1802 – 1899
Family, oral and written histories state that around 1803/1804 John Isaac Davis left the Louisville, Kentucky area bringing his infant daughter to the Miami Valley. The terms of his emancipation are not YET confirmed.
Little is known of the mother of Charity Davis except that she was a Cherokee woman who in 1802 gave birth to a daughter in Kentucky, free born because of her mother’s indigenous nativity. Further insuring the child’s freedom, it was then John Davis journeyed across the Ohio river to the first free state, settling on the banks of the Miami, in the village of Dayton.
In her youthful twenty’s, under the threat of criminal prosecution, Charity worked with Sojourner Truth on the Underground Railroad to guarantee safe passage of the fugitive enslaved to Canada. Charity became a conductor in Dayton’s Underground Railroad working with Dr. Hibbert Jewett and abolitionist Luther Bruen. Known as the “Colored nurse or Negro nurse” she trained and worked with Dr. Jewett.
As a survivor of several Dayton pro slavery mob attacks, that understandably forced many Black citizens to leave the area, Charity’s commitment to stay in the city, to reclaim and rebuild, became the tie that bound a “Mob torn town.”
Charity Broady was a charter member and trustee of the United Daughters of Zion who founded the “Mother Church,” First Wesleyan. Dayton’s first Black church was born,”Out of the smoke and ashes” of the 1841 pro slavery mob attacks on Dayton’s Black community called Africatown.
The United Daughters of Zion purchased the land, built two churches, in 1842 and 1854, then gifted the deed to First Wesleyan.
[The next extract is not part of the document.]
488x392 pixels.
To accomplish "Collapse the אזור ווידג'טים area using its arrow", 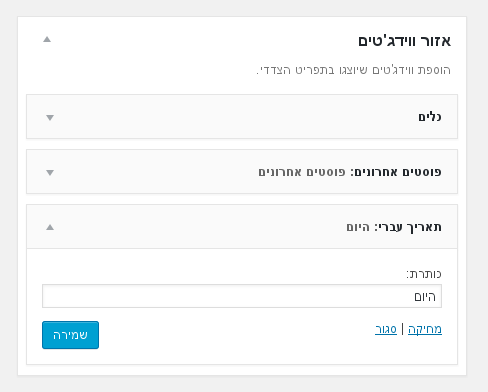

The “Mother Church” gave birth to the city’s first school for Black children and was the place where James Davis founded the abolitionist organization, The American Sons of Protection. The Church, became the epicenter of interracial worship and reform and over 180 years later, continues to serve.
Dedicating her life to reclaiming and rebuilding the Dayton community, Charity and other survivors of the Africatown attacks organized Black citizens who formed the Firewatchers. Rather than sleep at night, they gathered their families to sit outside, watching their roofs, and patrolling Dayton streets to guard against threatening pro slavery mobs.
“Auntie” Broady,” as she was known by her beloved Dayton community, was a defining pioneer, a child bride and wife to two husbands, mother to thirteen children, a freedom fighter, washer woman, nurse and early suffragist.
C. C. Broady is listed among the attendees at the 1851 Women’s Right Convention in Akron, Ohio where Sojourner Truth delivered the famed “Ain’t I A Woman Speech.” The enduring impact of Charity Davis Caesar Broady on the Dayton community cannot be overstated and may likely be unmatched. She was a pillar dedicated
to the protection of the Black citizenry and the unification of her treasured community.
Within her family archive is Jewelia G. Higgins’ hand written story detailing the life of her great grand mother Charity, she writes of the little girl Charity who, “Grew up with the city of Dayton.” She writes of Mother Charity’s love and adoration for her many friends in the village she watched become a metropolis.
It is quite likely that without the dedicated efforts of Charity Davis Caesar Broady, the 1800’s mob torn community of Dayton may not have survived the terror of hate to become the shining gem of Ohio.